La Scena Musicale

Thursday, 27 September 2012

Un premier concert réussi pour l'Orchestre Métropolitain


Par Philippe Michaud

Les musiciens de l'Orchestre Métropolitain et son chef Yannick Nézet-Séguin étaient en forme dimanche après-midi pour le premier concert de leur 32e saison. Les exilés du Nouveau Monde rendaient hommage à deux compositeurs européens qui ont vécu une partie de leur vie aux États-Unis : Antonín Dvořák et Sergueï Rachmaninov. L'OM a aussi créé une œuvre de leur compositeur en résidence Éric Champagne.

Le concert a débuté par la Symphonie no 9 en mi mineur « du Nouveau Monde » de Dvořák, l'une des œuvres les plus appréciées du compositeur tchèque et sans doute l'une des œuvres symphoniques les plus jouées du répertoire. Le premier mouvement fait appel à tout l'orchestre. Les cuivres étaient en grande forme. Le deuxième mouvement, qui comporte cette fameuse mélodie remplie de nostalgie jouée par le cor anglais, a été rendu à la perfection. La salle a été attentive tout au long de ce mouvement. On aurait pu entendre voler une mouche! Le troisième et spécialement le dernier mouvement étaient magnifiques. L'orchestre sait très bien quand il doit jouer pianissimo et fortissimo.
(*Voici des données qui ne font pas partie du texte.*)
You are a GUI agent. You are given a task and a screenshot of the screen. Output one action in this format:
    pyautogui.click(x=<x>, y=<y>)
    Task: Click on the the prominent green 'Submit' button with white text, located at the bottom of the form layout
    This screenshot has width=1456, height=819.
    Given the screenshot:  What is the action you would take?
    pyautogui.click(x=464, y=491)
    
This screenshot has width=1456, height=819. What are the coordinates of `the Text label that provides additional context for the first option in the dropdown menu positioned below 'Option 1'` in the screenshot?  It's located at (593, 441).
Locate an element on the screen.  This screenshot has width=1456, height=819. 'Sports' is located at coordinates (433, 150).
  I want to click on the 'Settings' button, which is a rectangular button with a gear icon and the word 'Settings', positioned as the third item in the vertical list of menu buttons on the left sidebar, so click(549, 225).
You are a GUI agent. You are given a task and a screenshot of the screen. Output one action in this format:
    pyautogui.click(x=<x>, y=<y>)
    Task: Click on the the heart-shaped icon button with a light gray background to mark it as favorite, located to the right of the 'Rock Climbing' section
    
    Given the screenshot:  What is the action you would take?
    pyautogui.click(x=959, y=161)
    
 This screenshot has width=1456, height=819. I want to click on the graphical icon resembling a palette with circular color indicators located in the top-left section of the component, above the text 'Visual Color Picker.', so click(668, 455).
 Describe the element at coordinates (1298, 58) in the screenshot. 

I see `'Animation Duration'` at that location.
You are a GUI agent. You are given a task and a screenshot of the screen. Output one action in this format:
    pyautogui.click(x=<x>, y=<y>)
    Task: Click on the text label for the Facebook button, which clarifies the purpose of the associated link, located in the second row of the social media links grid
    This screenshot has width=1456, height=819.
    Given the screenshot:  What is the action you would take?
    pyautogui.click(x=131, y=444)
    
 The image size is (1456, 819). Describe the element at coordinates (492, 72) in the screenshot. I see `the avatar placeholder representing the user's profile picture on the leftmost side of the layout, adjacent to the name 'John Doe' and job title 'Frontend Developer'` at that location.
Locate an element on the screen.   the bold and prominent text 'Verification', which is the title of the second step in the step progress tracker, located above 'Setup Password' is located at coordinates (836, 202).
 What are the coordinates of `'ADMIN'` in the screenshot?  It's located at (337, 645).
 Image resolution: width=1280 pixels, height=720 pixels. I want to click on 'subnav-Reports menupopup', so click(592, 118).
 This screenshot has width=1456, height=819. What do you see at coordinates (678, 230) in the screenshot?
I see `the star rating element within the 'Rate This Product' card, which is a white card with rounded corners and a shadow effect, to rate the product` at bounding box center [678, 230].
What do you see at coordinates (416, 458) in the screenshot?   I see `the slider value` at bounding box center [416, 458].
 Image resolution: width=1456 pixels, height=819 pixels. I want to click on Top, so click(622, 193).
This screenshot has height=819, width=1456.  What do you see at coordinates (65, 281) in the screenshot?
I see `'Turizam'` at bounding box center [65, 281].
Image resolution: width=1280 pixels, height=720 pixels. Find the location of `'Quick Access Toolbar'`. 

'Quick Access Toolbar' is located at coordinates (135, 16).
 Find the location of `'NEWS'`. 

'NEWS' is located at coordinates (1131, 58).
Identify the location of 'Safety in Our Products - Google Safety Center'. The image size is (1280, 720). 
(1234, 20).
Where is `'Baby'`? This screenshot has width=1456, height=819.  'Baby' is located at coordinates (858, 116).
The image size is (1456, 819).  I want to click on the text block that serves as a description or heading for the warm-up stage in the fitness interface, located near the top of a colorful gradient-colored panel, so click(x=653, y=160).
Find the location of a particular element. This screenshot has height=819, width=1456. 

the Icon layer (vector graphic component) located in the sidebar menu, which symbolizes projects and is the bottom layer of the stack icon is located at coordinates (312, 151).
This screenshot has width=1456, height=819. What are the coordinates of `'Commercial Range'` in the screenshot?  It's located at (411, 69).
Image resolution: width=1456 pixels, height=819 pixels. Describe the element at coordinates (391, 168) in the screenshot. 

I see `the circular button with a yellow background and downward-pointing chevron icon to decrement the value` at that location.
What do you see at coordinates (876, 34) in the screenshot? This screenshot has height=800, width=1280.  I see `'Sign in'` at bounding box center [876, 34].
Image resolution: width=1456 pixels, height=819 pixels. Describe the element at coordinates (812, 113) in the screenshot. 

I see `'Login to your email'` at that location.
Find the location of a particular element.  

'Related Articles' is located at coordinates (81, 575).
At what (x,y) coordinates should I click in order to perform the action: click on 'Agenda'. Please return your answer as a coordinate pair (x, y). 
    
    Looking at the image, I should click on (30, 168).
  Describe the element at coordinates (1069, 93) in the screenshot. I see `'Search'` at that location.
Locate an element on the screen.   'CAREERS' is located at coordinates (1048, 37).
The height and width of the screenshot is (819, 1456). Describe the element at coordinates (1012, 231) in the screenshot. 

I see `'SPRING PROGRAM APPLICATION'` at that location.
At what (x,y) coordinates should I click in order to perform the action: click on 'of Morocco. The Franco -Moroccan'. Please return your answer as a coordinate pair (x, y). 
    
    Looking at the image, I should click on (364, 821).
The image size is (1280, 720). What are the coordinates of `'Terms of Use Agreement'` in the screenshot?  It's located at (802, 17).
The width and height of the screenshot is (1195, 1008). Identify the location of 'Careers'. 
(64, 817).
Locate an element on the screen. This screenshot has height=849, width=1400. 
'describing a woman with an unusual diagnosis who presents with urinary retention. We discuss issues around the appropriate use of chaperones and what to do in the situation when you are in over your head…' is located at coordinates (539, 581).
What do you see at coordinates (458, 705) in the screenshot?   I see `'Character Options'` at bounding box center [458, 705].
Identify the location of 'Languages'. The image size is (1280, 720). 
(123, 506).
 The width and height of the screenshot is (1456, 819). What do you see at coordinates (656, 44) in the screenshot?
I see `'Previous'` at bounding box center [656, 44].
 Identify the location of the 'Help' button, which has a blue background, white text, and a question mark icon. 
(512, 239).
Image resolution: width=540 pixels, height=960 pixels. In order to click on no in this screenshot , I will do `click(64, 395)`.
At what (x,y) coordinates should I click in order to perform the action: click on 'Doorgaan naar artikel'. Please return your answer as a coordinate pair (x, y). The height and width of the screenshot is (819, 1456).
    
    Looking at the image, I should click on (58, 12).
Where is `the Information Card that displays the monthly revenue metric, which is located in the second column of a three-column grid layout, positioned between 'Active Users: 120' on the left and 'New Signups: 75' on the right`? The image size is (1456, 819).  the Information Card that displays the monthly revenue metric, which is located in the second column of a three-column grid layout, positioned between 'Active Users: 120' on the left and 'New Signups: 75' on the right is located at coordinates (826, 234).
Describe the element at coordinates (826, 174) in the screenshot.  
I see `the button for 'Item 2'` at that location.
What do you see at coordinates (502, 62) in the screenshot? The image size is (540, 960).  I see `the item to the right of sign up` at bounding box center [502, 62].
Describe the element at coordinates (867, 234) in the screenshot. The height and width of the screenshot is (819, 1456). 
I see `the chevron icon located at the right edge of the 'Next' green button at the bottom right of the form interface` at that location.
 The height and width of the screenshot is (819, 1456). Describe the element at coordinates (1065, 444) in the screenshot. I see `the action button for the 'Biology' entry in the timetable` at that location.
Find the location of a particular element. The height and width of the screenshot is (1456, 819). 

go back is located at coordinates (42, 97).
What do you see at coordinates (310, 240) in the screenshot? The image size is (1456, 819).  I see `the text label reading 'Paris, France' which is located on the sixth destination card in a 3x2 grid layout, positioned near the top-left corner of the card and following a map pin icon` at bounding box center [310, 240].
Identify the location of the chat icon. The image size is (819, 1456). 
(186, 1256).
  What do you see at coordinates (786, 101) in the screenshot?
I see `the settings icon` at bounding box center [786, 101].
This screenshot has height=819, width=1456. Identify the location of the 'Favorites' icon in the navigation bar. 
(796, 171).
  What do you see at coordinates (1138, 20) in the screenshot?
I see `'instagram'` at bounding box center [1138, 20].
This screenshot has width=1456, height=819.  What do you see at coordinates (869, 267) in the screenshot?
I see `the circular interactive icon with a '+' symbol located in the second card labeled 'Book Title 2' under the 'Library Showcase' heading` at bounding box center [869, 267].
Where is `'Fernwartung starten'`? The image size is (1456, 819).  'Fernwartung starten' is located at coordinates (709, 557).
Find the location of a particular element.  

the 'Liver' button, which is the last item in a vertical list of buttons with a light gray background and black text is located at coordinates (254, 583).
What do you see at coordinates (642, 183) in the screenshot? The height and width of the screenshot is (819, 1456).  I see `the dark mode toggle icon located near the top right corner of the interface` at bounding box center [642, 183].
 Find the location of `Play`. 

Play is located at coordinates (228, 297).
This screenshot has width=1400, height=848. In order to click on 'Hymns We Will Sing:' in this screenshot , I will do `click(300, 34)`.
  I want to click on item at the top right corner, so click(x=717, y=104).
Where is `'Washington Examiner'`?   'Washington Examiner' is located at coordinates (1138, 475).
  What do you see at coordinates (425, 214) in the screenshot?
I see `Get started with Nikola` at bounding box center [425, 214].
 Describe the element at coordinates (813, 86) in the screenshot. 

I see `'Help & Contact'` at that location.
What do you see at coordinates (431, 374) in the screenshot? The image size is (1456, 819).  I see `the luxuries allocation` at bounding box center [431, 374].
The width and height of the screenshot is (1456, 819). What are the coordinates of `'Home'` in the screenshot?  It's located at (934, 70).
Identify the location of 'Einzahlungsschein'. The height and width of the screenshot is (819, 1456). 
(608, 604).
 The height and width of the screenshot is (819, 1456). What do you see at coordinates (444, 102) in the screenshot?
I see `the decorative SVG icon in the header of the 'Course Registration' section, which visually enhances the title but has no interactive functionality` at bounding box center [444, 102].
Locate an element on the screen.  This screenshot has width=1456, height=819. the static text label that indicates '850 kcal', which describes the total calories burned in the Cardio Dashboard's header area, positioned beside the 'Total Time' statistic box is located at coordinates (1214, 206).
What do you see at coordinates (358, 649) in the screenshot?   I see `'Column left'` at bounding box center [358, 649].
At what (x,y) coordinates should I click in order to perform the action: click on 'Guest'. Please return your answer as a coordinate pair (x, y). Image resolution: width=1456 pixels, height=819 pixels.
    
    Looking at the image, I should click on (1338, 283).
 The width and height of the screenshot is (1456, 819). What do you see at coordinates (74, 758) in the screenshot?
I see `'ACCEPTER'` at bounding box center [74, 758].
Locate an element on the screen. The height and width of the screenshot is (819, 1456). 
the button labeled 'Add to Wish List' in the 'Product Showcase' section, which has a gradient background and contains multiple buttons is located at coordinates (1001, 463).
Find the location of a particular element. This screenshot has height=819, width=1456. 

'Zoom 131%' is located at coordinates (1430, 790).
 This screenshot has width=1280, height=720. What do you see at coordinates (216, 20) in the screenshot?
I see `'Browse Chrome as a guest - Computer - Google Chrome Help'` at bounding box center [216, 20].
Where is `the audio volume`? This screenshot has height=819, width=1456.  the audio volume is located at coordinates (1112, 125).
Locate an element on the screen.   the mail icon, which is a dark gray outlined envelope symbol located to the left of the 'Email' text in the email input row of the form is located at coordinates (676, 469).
L'OM a décidé de placer l'entracte juste après cette œuvre. Ils ont bien fait! L'auditoire avait besoin de souffler un peu, après avoir entendu une interprétation aussi énergique. La deuxième œuvre au menu était Exil intérieur ou les trahisons du rêve américain de Éric Champagne. Cette pièce, d'environ 11 minutes, fait appel à une série de percussions. On y retrouve même cinq boîtes à musique, chose rare dans la musique orchestrale. Le compositeur reconnait s'être inspiré de Dvořák. S'il est vrai qu'au début on peut reconnaitre vaguement la patte du compositeur tchèque, la suite a surpris les spectateurs par les explosions musicales. En somme, l'œuvre reste assez tonale et s'écoute très bien, si l'on aime les œuvres fortes. Le compositeur qui est monté sur scène après l'exécution de sa création a reçu un bon accueil du public et semblait très honoré.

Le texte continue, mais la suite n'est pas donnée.